Start by giving your AI a pep-talk, and they’ll do what you’re asking surprisingly well.

2. 🎯 Define the Task

What do you want the AI to do? What is your actual goal?

If you can explain in detail the “what” you’re asking of the LLM, it’s going to do a better job of understanding the task, and consequently, will give you better output.

If you aren’t clear, the AI will guess, and may do a good job. Or it may not ¯\_(ツ)_/¯.


But, to maximize quality, detailed instructions are key!

3. 📑 Examples

Another way humans and LLMs can think similarly is that we befit from Show AND Tell.

If I give you you a task, and explain the details of it to you, you might get it.

But, if I explain AND give you a few examples of what it looks like when the job is done well, you’re probably going to understand the task better, right?

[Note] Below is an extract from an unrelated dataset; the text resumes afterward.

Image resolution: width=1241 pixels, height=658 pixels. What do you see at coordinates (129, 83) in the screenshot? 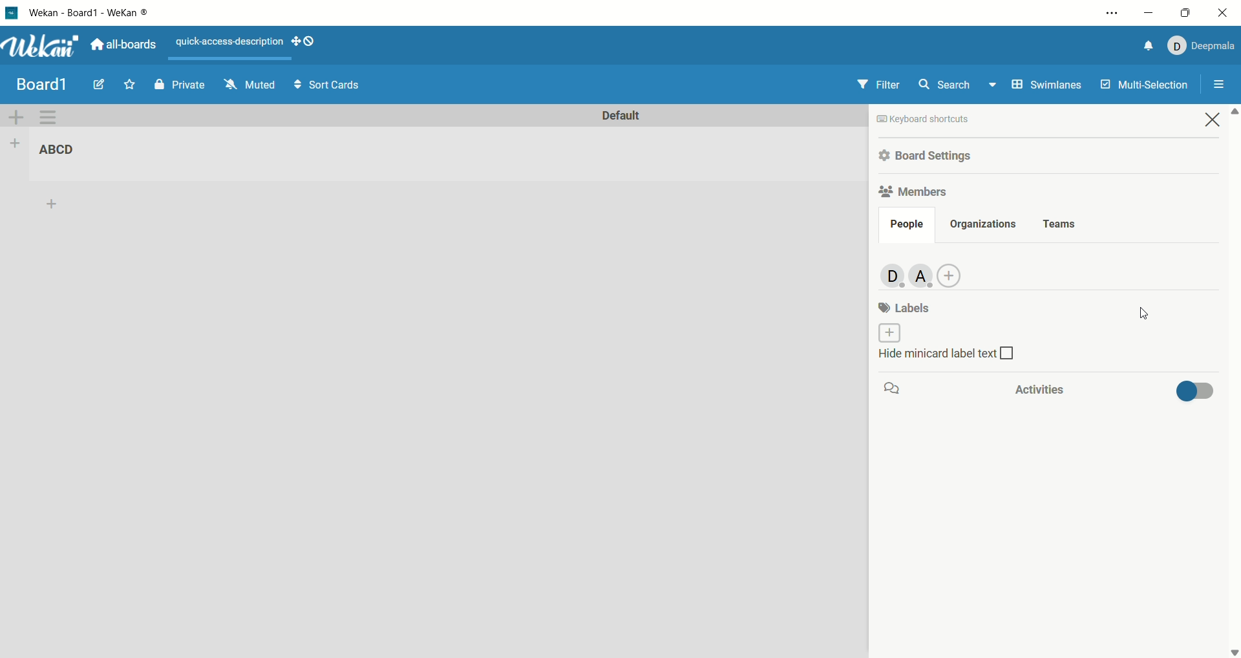
I see `favorite` at bounding box center [129, 83]. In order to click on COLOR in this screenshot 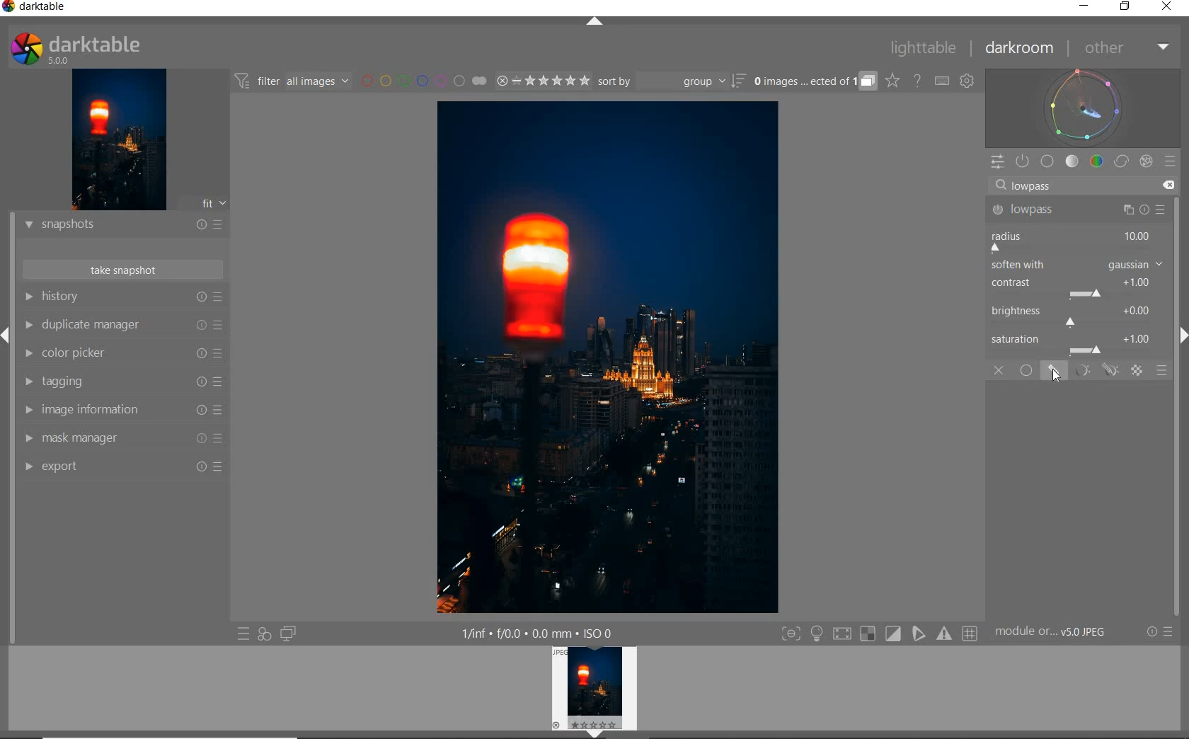, I will do `click(1096, 162)`.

Similarly, when prompting, explaining the task, and then ALSO giving a number of examples of how you want the task accomplished, will result in better output than if you do not include examples.

4. 🗺️ Context

For basically all projects and problems we find ourselves working on, there is context that plays into how we approach our work.


In programming projects, there is pre-existing code we work with.

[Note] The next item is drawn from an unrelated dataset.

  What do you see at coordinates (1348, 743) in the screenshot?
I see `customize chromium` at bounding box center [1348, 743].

In translation, there’s the content that you actually want to see translated.

In writing, project-specific style and key terms play into how we define high-quality output.

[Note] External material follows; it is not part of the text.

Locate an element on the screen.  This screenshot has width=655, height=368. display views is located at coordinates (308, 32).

Providing this context to a large language model is vital to getting good output.


Now, providing too much context can also be problematic. Most of these models start to perform poorly when they’re given too much information, so you probably don’t want to give millions of words at a time to the AI, except under very specific conditions. (There are other techniques like Retrival Augmented Generation that you can use to work with massive data-sets like that instead).

However, including the specific context that is applicable for the task you’re giving the AI will result in much better quality output than if you just ask it to do a job without providing that context.

5. 🤔 Confirmation Questions

This one is gold!

It’s super simple, but in my experience, it can increase the likelihood that the LLM will succeed outputting what you want it to by maybe 2-3x.


You know how sometimes you’ll send a prompt to an LLM, and it misunderstands what you asked, and you need to ask again?

It would be nice if we could avoid that, wouldn’t it?

Well, adding just one line to the end of a prompt will decrease the likelihood of a misunderstanding like that significantly.

And this piece you can just copy and paste into any prompt.


Here it is:

Before you answer, please ask me 10 questions 
to clarify what I have asked of you.

Turns out, LLMs can be pretty good at figuring out what parts of what we’ve asked of them are ambiguous, and they can then ask us to clarify those specific ambiguities in order to clarify the task.

If you include this line at the end of your prompt, the AI will ask you 10 questions where it doesn’t fully understand what you’re asking of it.

Go through and try to give thoughtful answers to these questions, then send them.


I have found that adding this line and these steps to a prompt definitely increase the amount of time I spend on any single prompt, but I find it also increases the likelihood that the LLM will understand what I’m asking it to do even more, saving me the time of needing to try several different prompts to get the right output.

So, I’ve found it a very worthy addition!

🗨️ Couple other thoughts

This above is my general framework for approaching prompting LLMs directly, such as in a chatbot interface. Five simple pieces, but useful ones!


It is worth noting that prompting templates do look different in certain other instances, such as when prompt engineering for building AI agents (where providing objectives and tools are other vital components).


It is also worth noting that different types of models can and should be prompted different.

A high parameter reasoning model like OpenAI’s o3, or Claude’s Sonnet 3.7 thinking might not need as many examples to create high-quality work. So, you can still usually get quite high-quality output even with less prompt engineering, especially because they can spend time “reasoning” before they give you the answer. Meanwhile, a smaller, cheaper model may require more purposeful prompting, with more examples, to be able to reliably give you the output you want.